Real love scandalizes the meme.
It also costs us something. Through Isaiah, God prods his people to spend themselves on behalf of others: “If you spend yourselves in behalf of the hungry and satisfy the needs of the oppressed, then your light will rise in the darkness, and your night will become like the noonday” (Isa. 58:10).
Exhaust yourselves, God says. Don’t throw away the ones who make you tired.
Prescription 2: Forgive One Another
We sin, and sin has serious consequences. “Christians can never sin cheaply,” Charles Spurgeon wrote. Our hearts and our relationships pay the heavy price of every unkind word and thoughtless action. Thankfully, our all-wise God tells us what to do. He commands us repeatedly to forgive, implying an obvious premise: We shouldn’t automatically turn away from someone who hurts us.
Jesus’s command to forgive is jaw-dropping. In Matthew 18, Peter asks the Lord how many times he should forgive one who wrongs him. Jesus’s response is radical, leaving no room for grudge-holding: You must forgive your brother many, many more times than you think (18:22).
Though difficult to hear for the wronged, this is cause for great celebration for the wrongdoer: God forgives us many, many more times than we deserve. We ought to do the same for each other.
Also in Matthew 18, Jesus offers a plan for believers who fall into conflict. It starts with confrontation (uncomfortable), escalates to involving others (especially uncomfortable), and culminates in involving the whole church (almost unbearable).
This stressful prescription is proof that casual withdrawal from a difficult relationship without first working for peace is simply not an option for believers.
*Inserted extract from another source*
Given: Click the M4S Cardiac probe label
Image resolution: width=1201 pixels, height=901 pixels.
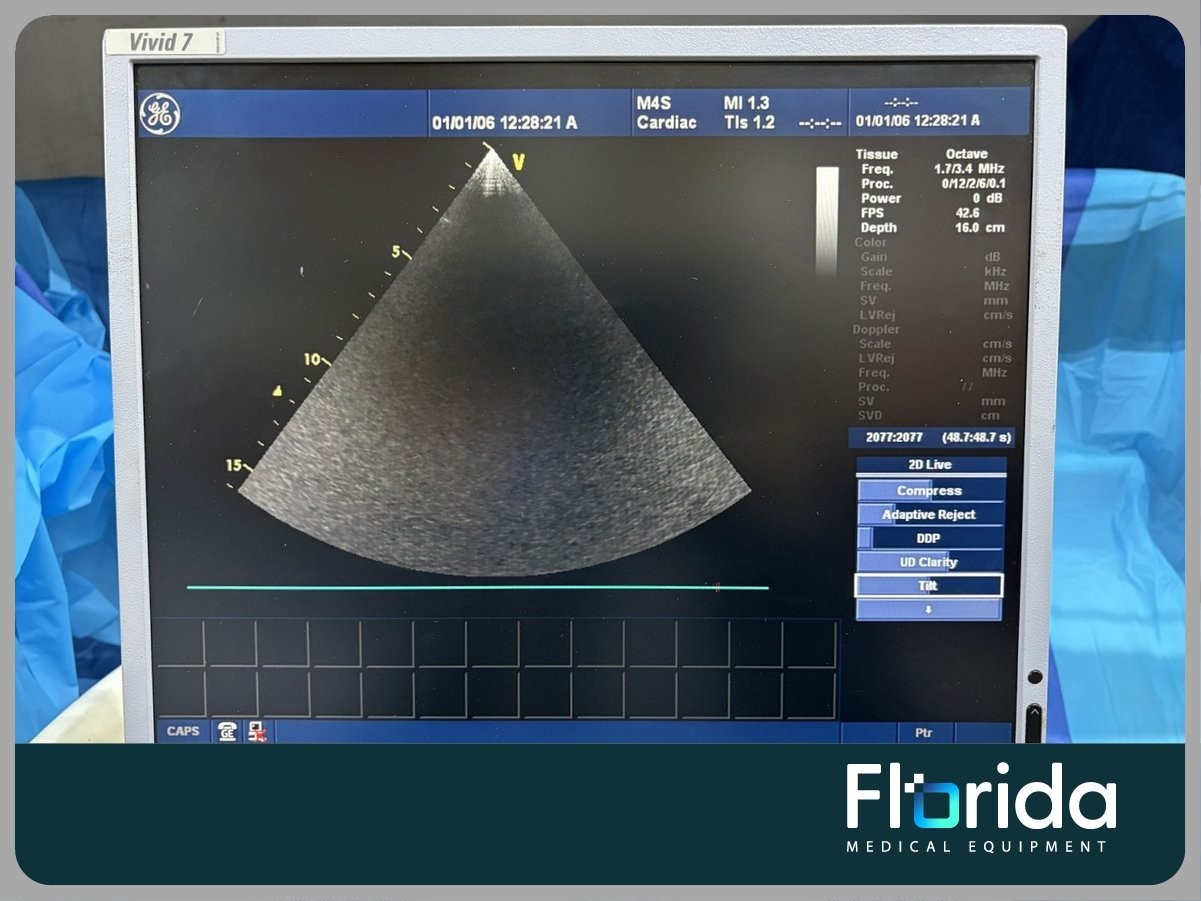Looking at the screenshot, I should [x=666, y=113].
Prescription 3: Welcome One Another
This cultural philosophy of avoiding difficult people has an underlying worldview that should alarm any Christian. Such memes suggest that we should curate our circle of relationships until the only ones left are those who make us happy all the time. Not only is this unrealistic, it’s also unbiblical.
Because before we can love or forgive others, we have to first welcome them into our spheres—knowing full well they will let us down at some point and we them.
God doesn’t command us to call everyone an intimate friend or to uncritically give every person we meet equal influence over our lives. But he does command that we engage everyone with love:
For if you love those who love you, what reward do you have? . . . And if you greet only your brothers, what more are you doing than others? (Matt. 5:46–47)
In other words: Get behind me, meme.
Questions to Consider
There are clear circumstances that call for avoidance, distance, or even permanent severance from a relationship: cases of abuse, for example. And the Scriptures we’ve looked at here aren’t exhaustive—there are also plenty of commands that command us to avoid the “path of the wicked” so as not to synchronize our steps.
So, which is it? It’s tempting to appeal to Proverbs when we’d rather bail and Corinthians when we’d like to stay, but it’s just not that simple. Deciding whether to “cut someone out” is weighty. It calls for self-reflection before flipping the switch.
We should ask ourselves:
- Am I self-aware enough to make this decision? Could I be at all responsible for some of the difficulty I’m sensing in this relationship?
- Does this person entice me to sin in a way that I can’t healthily address while remaining in proximity to him/her?
- Is there a way to maintain this relationship in order to minister to this person while also withdrawing some of my intimacy?
- Am I considering this relationship as something that should bless me instead of asking how I can first be a blessing?
Our triune God is a God of relationship. Community with others—though becoming a lost art—is a cornerstone of the Christian life, and should be handled with great care. Beware the memes that entice you to do otherwise.